Our Beverage Industry, Uncapped: Paving the Way for Hybrid Drinks

There’s a whole lot to sip on.

If you’re a self-proclaimed foodie, you probably keep up with the latest beverage trends sweeping our nation’s grocery stores, restaurants, malls and gas stations. From the arrival of Taiwanese bubble tea to the release of the Starbucks Unicorn Frappuccino, America has sipped its way through a monumental amount of flavored drinks that make even the toughest taste buds dance. Without these innovative concoctions, however, the beverage category wouldn’t attract its coveted attention from millennial and Gen Z populations. By taking a closer look at our 2018 Food and Beverage study, we reveal which beverages are garnering the most attention from the market, and what generational factors are shaping it.

Tea, for whom?

While favorability for tea falls short in older generations, it’s abundant with an unlikely cohort: Gen Z.

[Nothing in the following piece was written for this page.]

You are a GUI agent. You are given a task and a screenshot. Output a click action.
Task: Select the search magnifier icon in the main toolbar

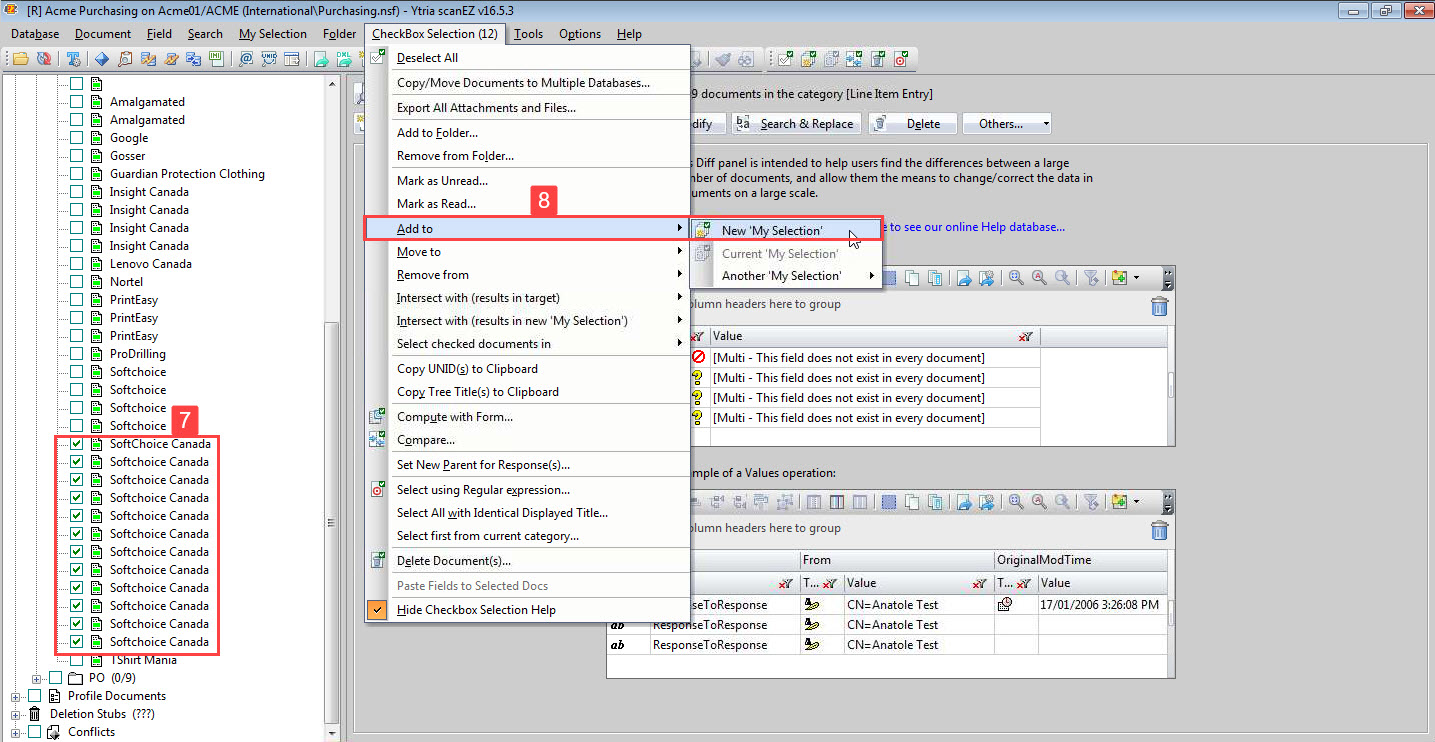[x=124, y=59]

In fact, they’re the only generation whose preference for tea surpasses their preference for coffee. This is likely due to the fact that younger individuals have more taste buds and are therefore more sensitive to bitter taste. However, Gen Z isn’t pursuing tea only for its taste. External conditions are also driving their preference for tea:

  1. Access to information about healthy and sustainable food options
  2. Wide awareness of food brands
  3. Busy schedules

Overall, Gen Z are informed, adventurous and conscious consumers that want to enjoy socially mindful, healthy products. Tea products often embody this profile: they’re manufactured by smaller brands, are crafted with traceable ingredients and can claim a variety of health benefits.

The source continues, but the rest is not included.